Na 45 jaar afwezigheid keerde op maandag 27 januari 2020 Verdi’s populaire opera Nabucco terug op de planken van De Nationale Opera in Amsterdam. Een gebeurtenis waar veel operafans reikhalzend naar hadden uitgekeken. Een vroege Verdi, vol passie en branie, met natuurlijk het operakoor der operakoren: ‘Va, pensiero’.

De publiciteitsfoto – een stoere vrouw in uniform met hoofddoek en de tekst ‘girl power’ op haar arm – die al enkele weken in de media circuleerde, en het feit dat de première plaatsvond op de dag van de 75-jaar Auschwitz-herdenking, deed het vermoeden rijzen dat deze nieuwe Nabucco voor De Nationale Opera wel eens een politiek statement zou kunnen zijn. Dat werd het in handen van regisseur Andreas Homoki en decorontwerper Wolfgang Gussmann niet.
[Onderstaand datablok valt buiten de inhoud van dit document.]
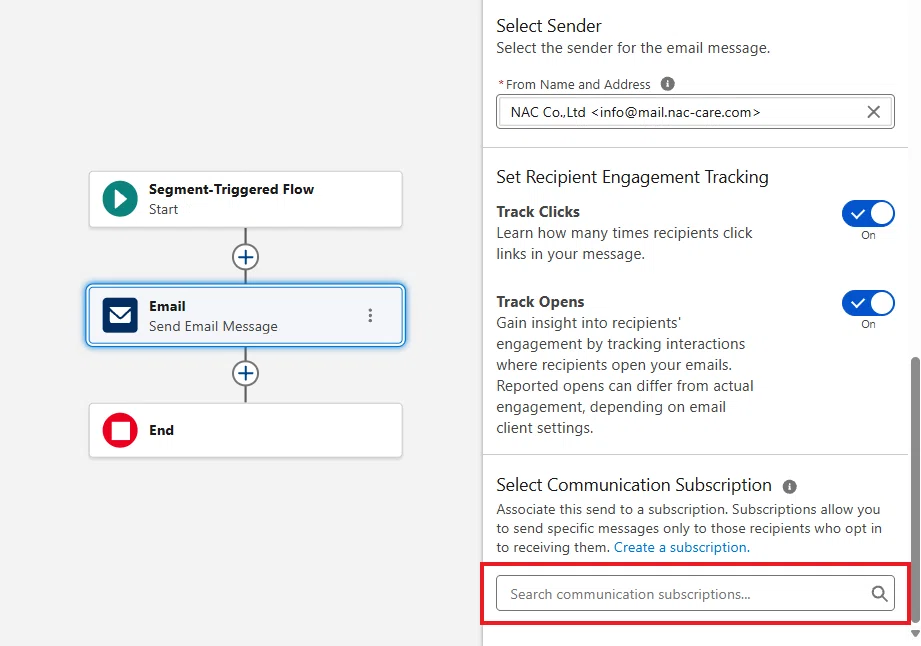Viewport: 921px width, 646px height.
Task: Toggle Track Opens switch off
Action: (868, 303)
Zij maakten er een familie-intrige van, en sloten zo eigenlijk aan bij de voorstelling Rodelinda die eerder deze maand in première ging.
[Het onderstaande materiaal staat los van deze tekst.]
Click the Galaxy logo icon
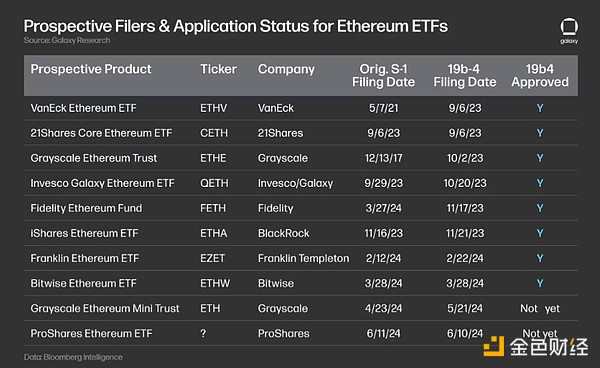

Publiciteitsfoto van De Nationale Opera voor Nabucco (Foto: DNO)
Publiciteitsfoto van De Nationale Opera voor Nabucco (Foto: DNO)

Politieke lading

Om het helemaal zonder politiek te stellen lukt eigenlijk nooit bij de opera en al helemaal niet bij Giuseppe Verdi. Daarnaast is – al dan niet historisch verantwoord – de lading van Nabucco door de tijd heen verzwaard met het verhaal van de Risorgimento, de Italiaanse strijd voor eenwording en onafhankelijkheid. In Nabucco staan dan de Joodse ballingen in Babylon symbool voor de door Habsburgers en Paus onderdrukte Italianen.

Verhaal tijdens de ouverture

Homoki laat het verhaal nog tijdens de ouverture beginnen met een aantal familiale snapshots. Allereerst zien we een gelukkig koninklijk gezin: vader (Nabucco), moeder en twee schattige meisjes (Abigaille en Fenena). Bij de eerste dramatische akkoorden sterft de moeder aan een hartaanval. Het tweede snapshot laat de meisjes spelend zien, waarbij de kroon van hun vader de inzet van hun spelletje is. Als vader hen liefdevol een standje komt geven, lijkt hij hier al getroffen te worden door hoofdpijnen die hem later nog meer parten zullen spelen.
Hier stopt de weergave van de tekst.